Allí está. Hace días que el escritor se sentó frente al
papel en blanco sin poder escribir nada. Pensó que el blanco de la hoja lo
llamaba, pero sólo lo hacía perderse en millones de frases usadas, palabras
gastadas, expresiones ajenas. No sólo el papel. El cursor del Word titilaba
repetidamente al ritmo de sus fugaces pensamientos y más parecía una burla a su
bloqueo desesperante. Se distrajo navegando en Internet, sintiéndose cada vez
más patético y estúpido. Probo con música, pero sólo copiaba sus versos. Dio
paseos interminables, habló con personas, tomó nuevas rutas, nuevas formas de
pensar. Miles de ideas se agolpaban en su cabeza, pero eran como una arteria
tapada, cuyo flujo interrumpido hacía que se hinchara de forma grotesca y
anormal, provocándole dolores de cabeza, mareos y un cierto sentimiento de
suciedad que lo perseguía a todos lados. Sentía como se pudría su mente a cada
rato mientras se mentía que escribía al rodar por Internet y gastar sus ojos en
cada vez más banales sitios y más estúpidas distracciones.
Pensó
que quizás el problema era que le faltaba pulir su técnica. Qué mejor para ello
que inspirarse leyendo a sus viejos maestros, por lo que asaltó su biblioteca. Leyó
a Poe, a Bolaños, a García Márquez, a Tolkien, a Kafka, a Martin, a
Dostoievsky, a Moore, a Joyce. Viejos y nuevos, populares y no tanto. Devoró a
Cortázar, a Arlt, a Quiroga. Se sumergió en Asimov, en Ellison, en Bradbury.

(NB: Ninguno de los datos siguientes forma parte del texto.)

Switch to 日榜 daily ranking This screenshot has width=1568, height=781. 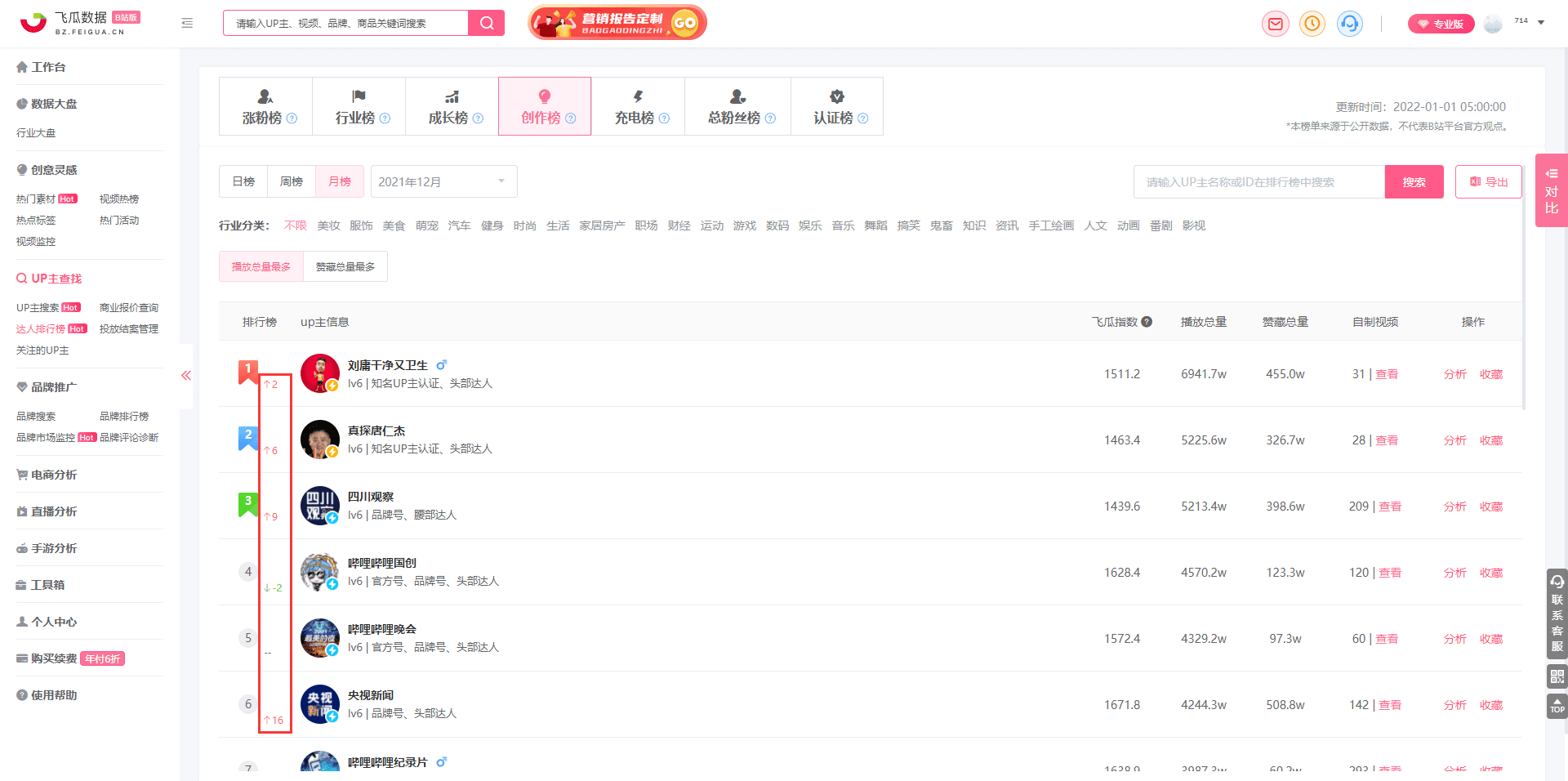click(x=243, y=181)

Inclusó leyó creepypastas en Internet, a los poetas malditos, los benditos, los
vivos y los muertos. Una vez hubo absorbido cada palabra, cada línea, cada
frase de aquellos que lo precedieron, se sentó frente al papel y empezó a
escribir. Escribió y escribió, pero se percató de que las palabras no fluían
tan naturalmente como antes, sino que a cada rato se detenía sobre sus pasos y
borraba sus huellas para trazarlas de nuevo de forma obsesiva y frenética hasta
que hubieran quedado perfectamente hechas, en cada detalle. Estuvo semanas
escribiendo sin parar, pero sin poder completar nada. En su intento de
perfeccionismo ninguna de sus obras le parecía lo suficientemente buena. Las
arrojó al vacío apenas tuvo noción de la imperfección en que se estaba
convirtiendo, de lo errado del esquema, de lo agotado de la idea. Nada era lo
suficientemente bueno y no pudo explicárselo hasta que empezó a releer lo que
había hecho.
TODO ERA UNA COPIA.
No era el estilo de los grandes maestros. ERAN los grandes
maestros. Había pensado tan a fondo sus expresiones que el escritor tuvo noción
de que todo lo que había hecho, incluso a medias, era sólo una falsificación,
un muy pobremente disimulado plagio a todo lo que hubo leído en su desesperado
intento de inspirarse. Las ideas estaban, pero eran grises, vacías, sin
contenido ni voz propia. Se entretuvo tanto y buscó tanto las voces ajenas que
perdió la propia. Y allí donde debió haber arrojado su alma no había nada.
Perdió el control.
Quemó sus libros, sus escritos. Con las sillas destrozó su
computadora, su escritorio, sus tintas. Desgarró el papel, las poesías y mató a
los viejos maestros. Una vez que lo hubo hecho, con un trozo de papel quemado
trazó un frenético escrito en una hoja en blanco. Luego de eso se desmayó,
aferrándose al más perfecto escrito de su vida.